▶ **WORK TO BE COMPLETED**: Look through the listing underneath for "agent", and copy every line that has it.
►
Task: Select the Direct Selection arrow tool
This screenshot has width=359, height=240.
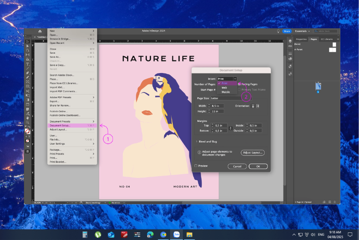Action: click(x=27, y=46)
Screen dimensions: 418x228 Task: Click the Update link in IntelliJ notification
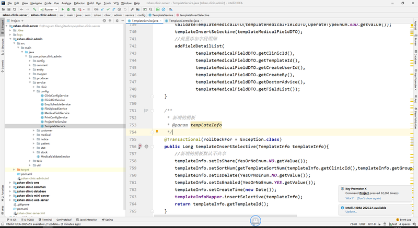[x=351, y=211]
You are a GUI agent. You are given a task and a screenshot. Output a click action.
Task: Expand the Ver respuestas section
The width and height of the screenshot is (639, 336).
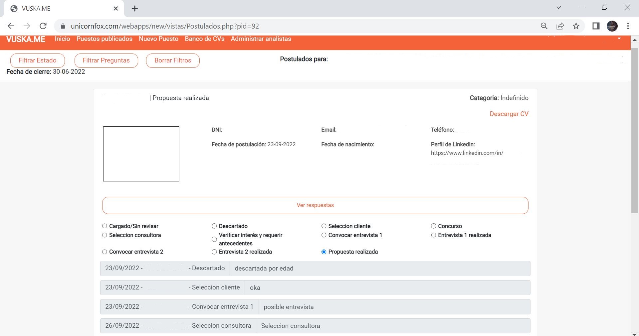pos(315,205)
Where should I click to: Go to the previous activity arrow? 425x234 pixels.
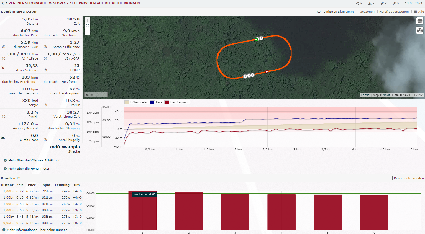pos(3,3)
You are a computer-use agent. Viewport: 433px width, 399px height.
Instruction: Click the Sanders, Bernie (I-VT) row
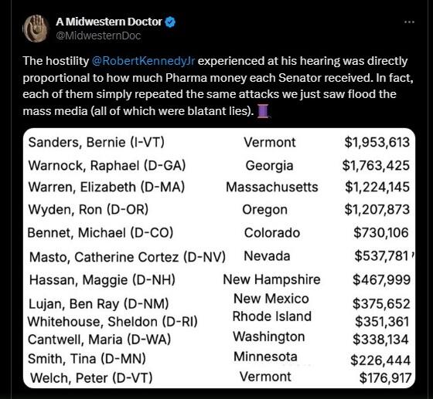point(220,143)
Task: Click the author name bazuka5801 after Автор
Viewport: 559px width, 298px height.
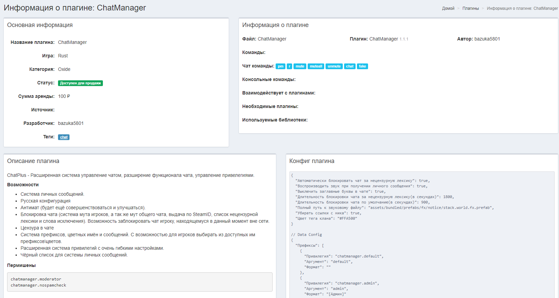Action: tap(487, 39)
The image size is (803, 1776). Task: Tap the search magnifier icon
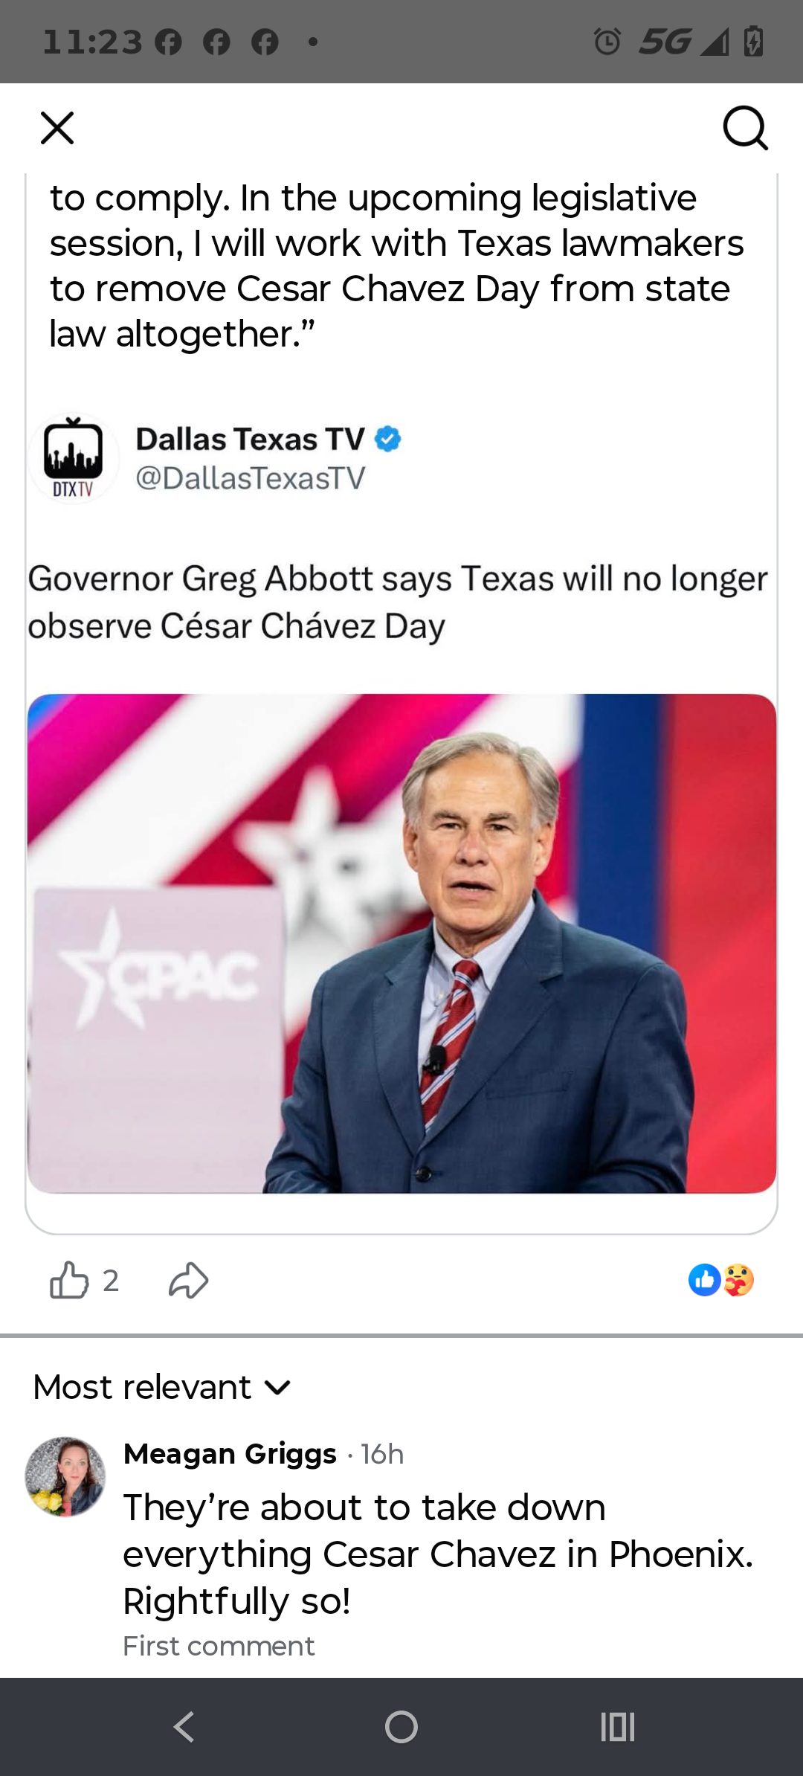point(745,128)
◄
►
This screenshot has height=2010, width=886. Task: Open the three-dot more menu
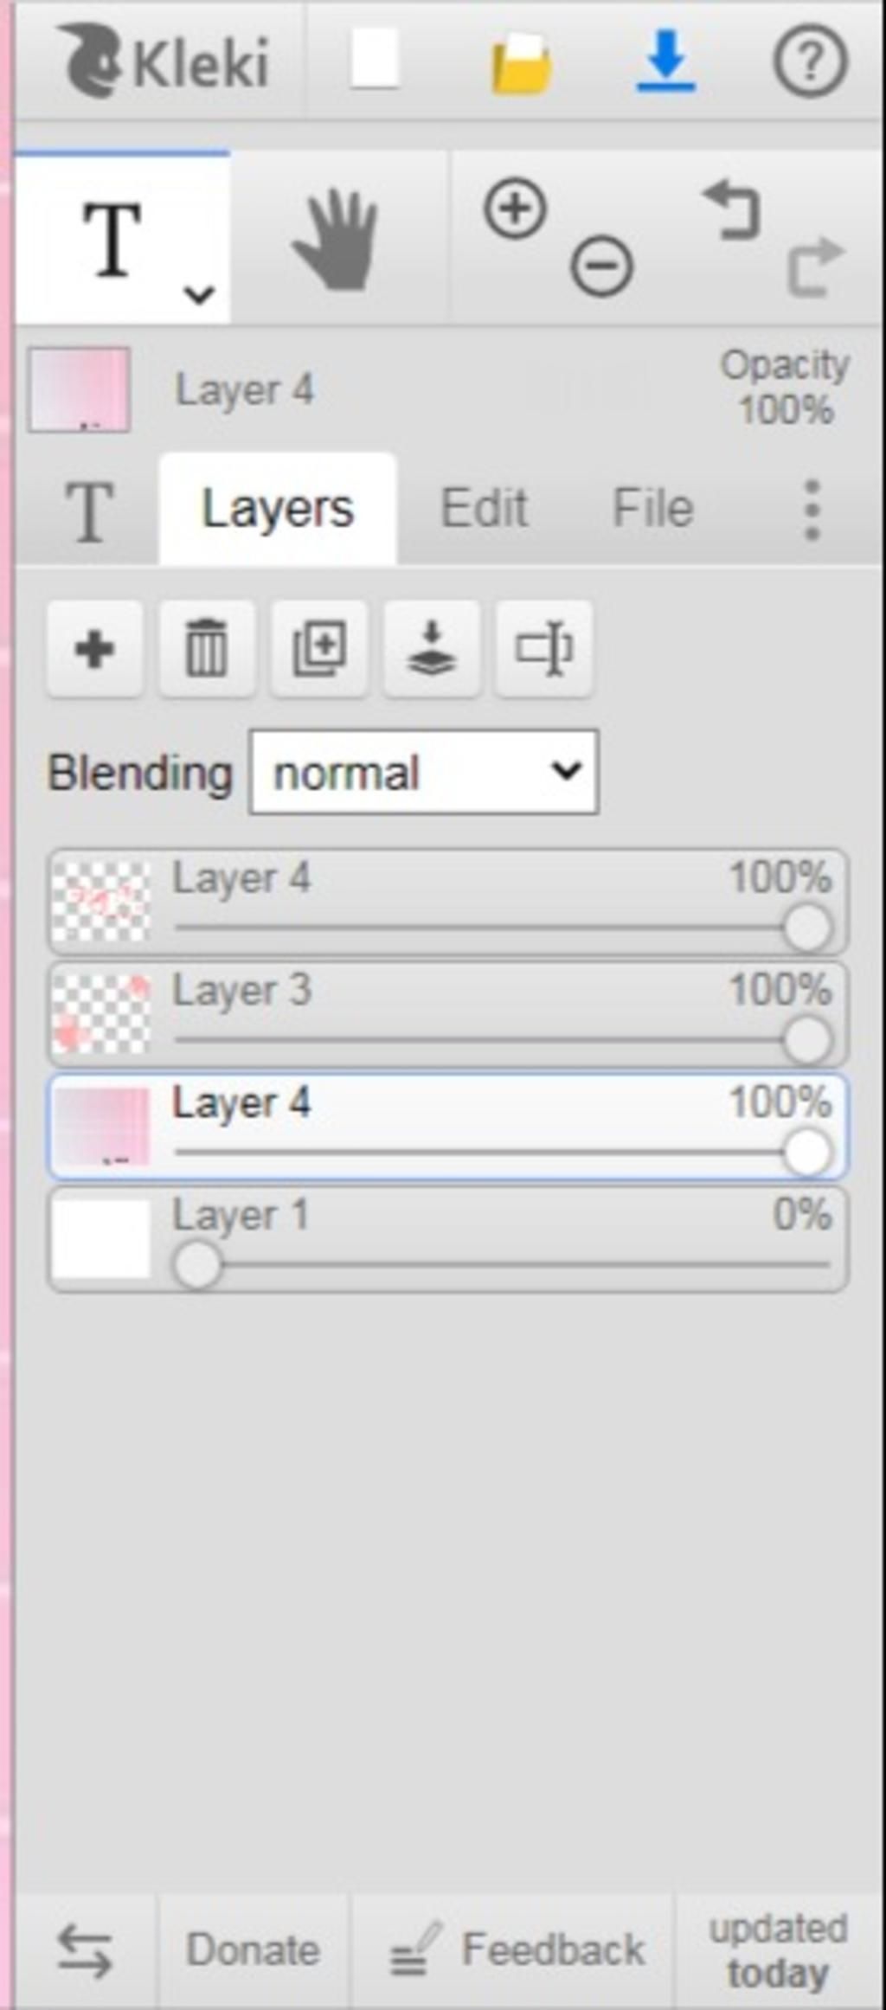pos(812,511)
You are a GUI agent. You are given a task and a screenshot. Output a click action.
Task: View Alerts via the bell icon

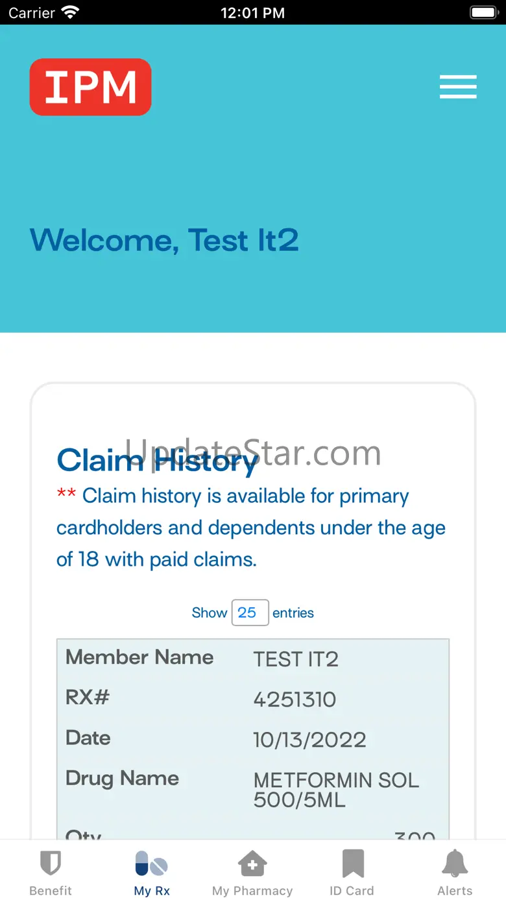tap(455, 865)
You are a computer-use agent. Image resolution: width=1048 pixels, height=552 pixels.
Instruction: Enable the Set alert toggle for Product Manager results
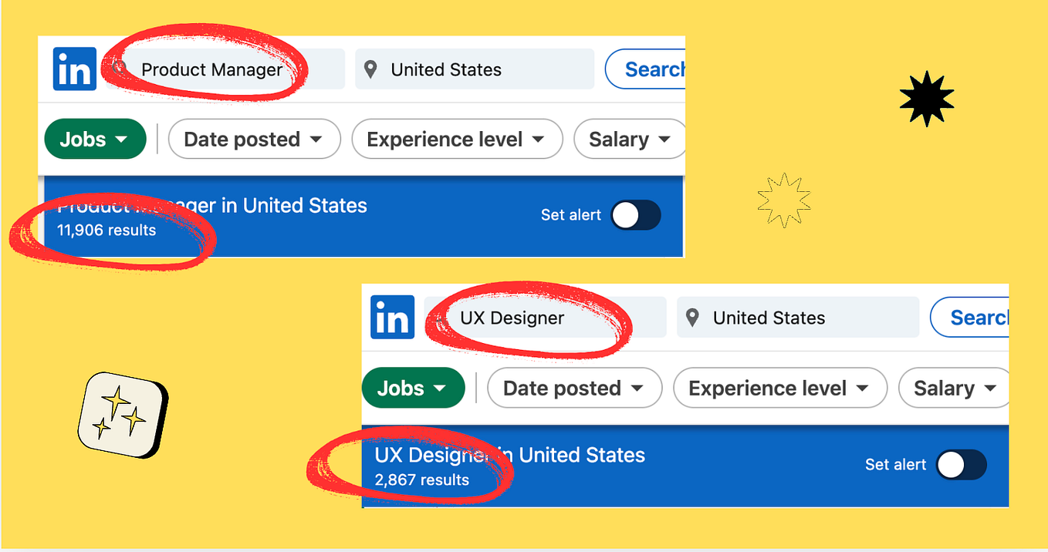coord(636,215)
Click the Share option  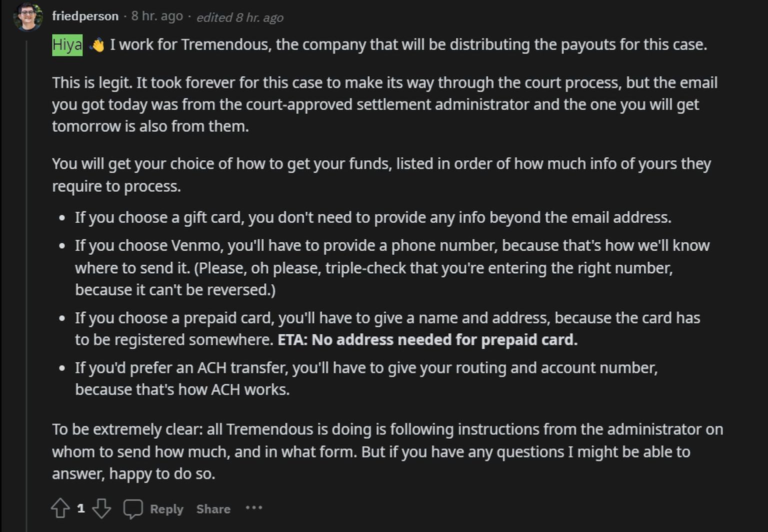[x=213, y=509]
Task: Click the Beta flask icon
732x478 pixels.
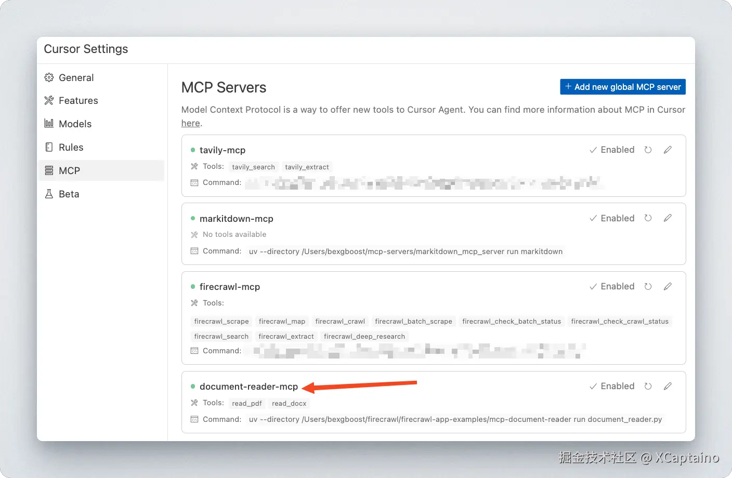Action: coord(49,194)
◄
▶ **RESULT OF THIS TASK**:
You are a GUI agent. You are given a task and a screenshot. Output a click action.
You are a computer-use agent. Viewport: 433px width, 399px height.
You are a GUI agent. You are given a task and a screenshot. Output a click action.
You are a computer-use agent. Image resolution: width=1048 pixels, height=552 pixels.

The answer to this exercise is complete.